**DOCUMENTO DI ORIGINE**
I principali appuntamenti sono: l’apertura del convegno, che si terrà alle 15 di oggi, presieduta da monsignor Giuseppe Guerrini, Vescovo di Saluzzo; alle 8 di domani monsignor Cesare Nosiglia, Arcivescovo di Torino, presiederà la Celebrazione eucaristica nella chiesa principale della Piccola Casa, e poi alle 15,30 verranno presentate tutte le famiglie religiose e le realtà ecclesiali ispirate all’esperienza di san Cottolengo; alle 9 di domenica cardinale Joao Braz de Aviz, prefetto della Congregazione per gli Istituti di Vita consacrata e le Società di Vita apostolica, terrà un incontro sul tema «I Carismi della Chiesa: quale profezia per il nostro tempo?».
Ecco la storia di San Giuseppe Benedetto Cottolengo (Bra, Cuneo, 3 maggio 1786 – Chieri, Torino, 30 aprile 1842).
Il 2 settembre 1827 una donna francese in transito a Torino col marito e cinque figli, Maria Gonnet, partorisce una bimba; e muore con lei in un dormitorio per vagabondi, respinta da un ospedale perché in gravidanza, e dalla maternità perché ha la tbc. L’ha assistita un sacerdote che poi, tornato alla sua chiesa, vi chiama gente a pregare e infine congeda tutti dicendo soltanto: «La grazia è fatta!». Si chiama Giuseppe Benedetto Cottolengo, nato da famiglia benestante, stimato canonico nella chiesa torinese del Corpus Domini.
Ma da tempo è scontento di sé, per un’avvilita sensazione di insufficienza, o di fallimento; una buia crisi. E la «grazia», ora, consiste appunto nella chiarezza ritrovata.
Quella tragedia lo ha aiutato a capire e a decidere: servirà il Cristo umiliato e messo in croce, il Cristo rinnegato anche dai suoi. Il Cristo presente in ogni non-persona come Maria Gonnet. Quelli che tutti respingono, lui li accoglie, a partire dal 17 gennaio 1828, in una casa della vecchia Torino. Quando la deve lasciare - pericoli di contagio, proteste dei vicini - cerca casa fuori città, e la trova poi nei prati umidi di Valdocco.
Qui il 27 aprile riceve i primi malati, e nessuno lo ferma più. Il fabbricato cresce, si moltiplica come gli infermi e chi li cura, diventando quella che nel XXI secolo sarà una «città» di 87mila metri quadrati, con quasi duemila malati, con laboratori, scuole, centri specializzati.
Sempre col nome dato da lui: «Piccola Casa della Divina Provvidenza». I ricchi e i poveri, il re Carlo Alberto e le lavandaie, tutti aiutano il Cottolengo, e sarà sempre così. A tutti egli insegna che questa Casa non è per i malati, ma dei malati, perché in ognuno di essi c’è Cristo.
E per servire gli infermi egli crea via via le famiglie religiose dei sacerdoti, delle suore, dei «Fratelli». Energie straordinarie si attivano, animate dalla sua fiducia in Dio e dalla sua stima per l’uomo, dal suo rigore e dalla sua dolcezza.
Affida pesanti compiti alle suore, e poi prepara decotti per quelle malate: «Non sarei abbastanza padre se non fossi anche madre». In punto di morte, a soli 56 anni, non si preoccupa per il futuro dell’opera: «L’ha fatta la Provvidenza; io ho solo cercato di non ostacolarla». Sarà canonizzato da Pio XI nel 1934.

**MATERIALE MOSTRATO**
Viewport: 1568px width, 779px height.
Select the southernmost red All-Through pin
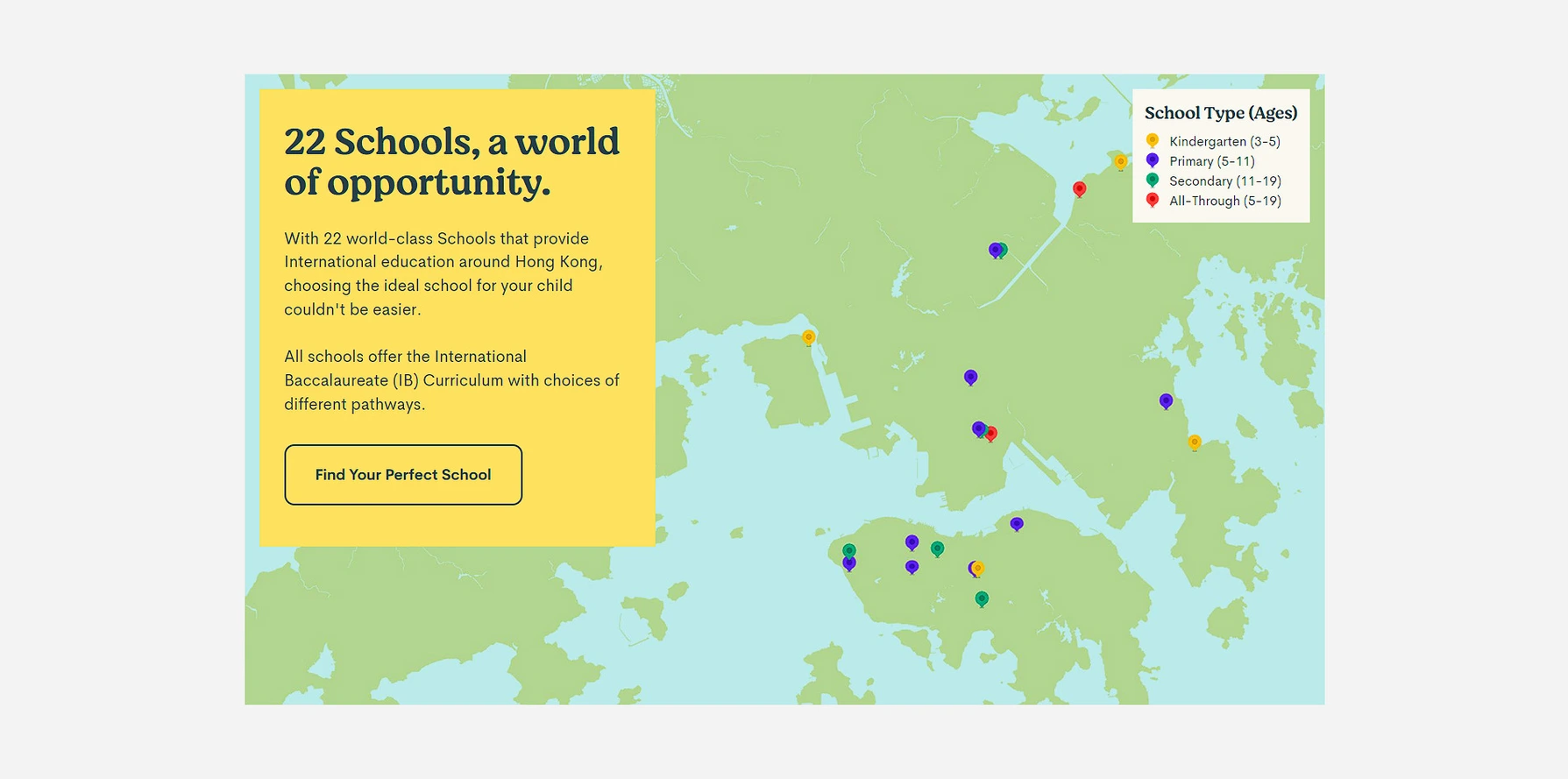(991, 433)
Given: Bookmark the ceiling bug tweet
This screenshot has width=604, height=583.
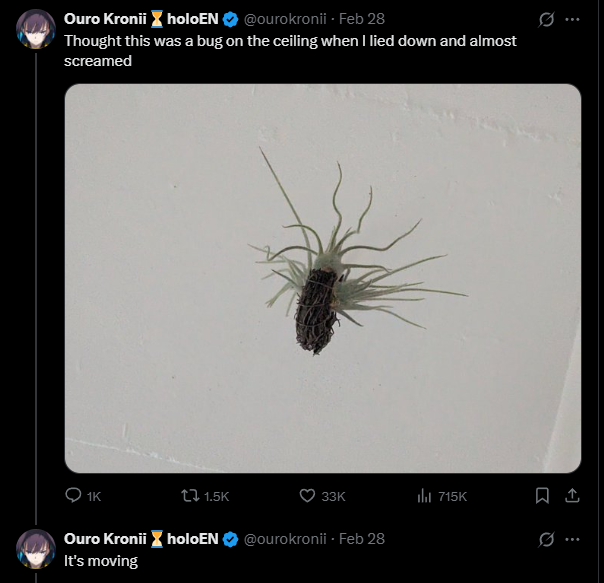Looking at the screenshot, I should (542, 495).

**CONSEGNA DATA 1**
Secondo il testo su san Cottolengo, perché la Piccola Casa non è per i malati ma dei malati? Rispondi in una o due frasi.
**CONSEGNA DATA 2**
Trascrivi parola per parola il passo del testo su san Cottolengo da "Ma da tempo" a "nella chiarezza ritrovata.".
I dati costituiscono un materiale a sé, distinto dal testo su san Cottolengo.

**RISPOSTA COMPLETA 1**
Cottolengo insegna che la Piccola Casa della Divina Provvidenza non è per i malati ma dei malati perché in ognuno di essi c'è Cristo.

**RISPOSTA COMPLETA 2**
Ma da tempo è scontento di sé, per un’avvilita sensazione di insufficienza, o di fallimento; una buia crisi. E la «grazia», ora, consiste appunto nella chiarezza ritrovata.